The creatives who packed the Palace now began to see their media counterparts on the Croisette. They, in turn, were subsequently joined by media companies – including the digital heavy hitters like Google, Yahoo and Facebook – to mingle, make connections, and talk deals. And then came the Brand leadership who arrived to learn, to explore, and to deal.

Today's bonne semaine sur la plage is much more than just a celebration of the commercial arts, although that remains as potent a lure as ever. Substantial commerce now shares the stage with all the "commercials" that sizzle—particularly when it comes to new digital opportunities.

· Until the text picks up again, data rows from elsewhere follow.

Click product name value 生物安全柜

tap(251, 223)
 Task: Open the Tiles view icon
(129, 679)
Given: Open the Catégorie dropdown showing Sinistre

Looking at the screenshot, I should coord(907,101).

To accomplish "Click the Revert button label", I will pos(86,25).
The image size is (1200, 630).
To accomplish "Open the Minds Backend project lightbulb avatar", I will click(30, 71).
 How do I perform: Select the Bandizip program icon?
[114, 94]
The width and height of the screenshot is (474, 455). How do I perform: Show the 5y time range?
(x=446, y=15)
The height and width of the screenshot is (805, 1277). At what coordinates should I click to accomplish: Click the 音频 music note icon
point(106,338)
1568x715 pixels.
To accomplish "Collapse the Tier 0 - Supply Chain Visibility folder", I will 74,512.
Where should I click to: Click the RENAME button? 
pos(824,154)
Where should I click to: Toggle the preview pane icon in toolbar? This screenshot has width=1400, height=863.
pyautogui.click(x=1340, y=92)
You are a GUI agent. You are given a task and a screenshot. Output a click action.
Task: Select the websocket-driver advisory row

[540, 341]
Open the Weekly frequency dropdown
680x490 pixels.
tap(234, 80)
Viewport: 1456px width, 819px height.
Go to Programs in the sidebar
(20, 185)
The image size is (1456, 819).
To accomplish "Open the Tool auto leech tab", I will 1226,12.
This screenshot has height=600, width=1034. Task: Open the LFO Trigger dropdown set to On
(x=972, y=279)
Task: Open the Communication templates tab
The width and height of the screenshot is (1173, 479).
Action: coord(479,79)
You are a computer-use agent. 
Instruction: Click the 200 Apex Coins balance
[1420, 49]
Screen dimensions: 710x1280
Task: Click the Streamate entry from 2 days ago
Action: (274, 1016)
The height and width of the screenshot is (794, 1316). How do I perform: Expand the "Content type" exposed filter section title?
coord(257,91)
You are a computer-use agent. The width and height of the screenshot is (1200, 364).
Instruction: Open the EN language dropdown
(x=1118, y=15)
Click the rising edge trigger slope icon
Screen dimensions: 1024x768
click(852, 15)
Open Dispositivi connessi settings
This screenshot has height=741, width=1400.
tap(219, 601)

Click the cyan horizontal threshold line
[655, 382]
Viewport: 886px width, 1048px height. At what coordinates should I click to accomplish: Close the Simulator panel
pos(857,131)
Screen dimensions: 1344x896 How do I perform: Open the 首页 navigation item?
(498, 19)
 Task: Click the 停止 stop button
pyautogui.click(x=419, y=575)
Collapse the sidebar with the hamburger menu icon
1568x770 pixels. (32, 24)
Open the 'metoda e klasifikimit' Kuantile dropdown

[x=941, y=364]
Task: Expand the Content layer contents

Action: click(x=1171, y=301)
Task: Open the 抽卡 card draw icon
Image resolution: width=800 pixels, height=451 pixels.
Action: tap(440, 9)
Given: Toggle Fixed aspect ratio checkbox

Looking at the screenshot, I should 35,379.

And, in response, the Festival – and its organizers – innovated yet again with the successful introduction of TechTalks: an inaugural series of seminars on what's next and just around the corner.

MediaLink, as TechTalk's sponsor and champion, was proud to be a part of providing a new and exciting venue in which media, agency and brand executives can sample the offerings of new, young companies like Pixxers (which launched at TechTalk), Pubmatic, Machinima, Tremor, Break, Viggle, Huddler and m ss ng p eces (as well, they could sample free smoothies from Everyday Health and ice cream from Magnum).

In today's world, media execs need a "creative" space as well. This didn't exist in Cannes before, but TechTalk's creates a program for the leaders of emerging and innovative media solutions not to shill but to share what they know. Another welcome and well-timed evolution to the conference and its agenda.

Of course, Cannes would not be Cannes without its more social trappings. Here again, business is on the agenda. Not that we didn't get to celebrate…with Elton John at the Hotel Du Cap…courtesy of our partners and good friends at Clear Channel.

And the whole week anchored nicely by Y&R CEO David Sable's second annual Shabbat dinner, as spectacular a success in its sophomore year as it was in its first.

Of course, some things never will and never should change at Cannes…like the late-nights and early-morning of The Carlton Terrace despite a rumored renovation this year under new ownership.

If it's still under renovation next June, the media folks will truly need a new creative "space."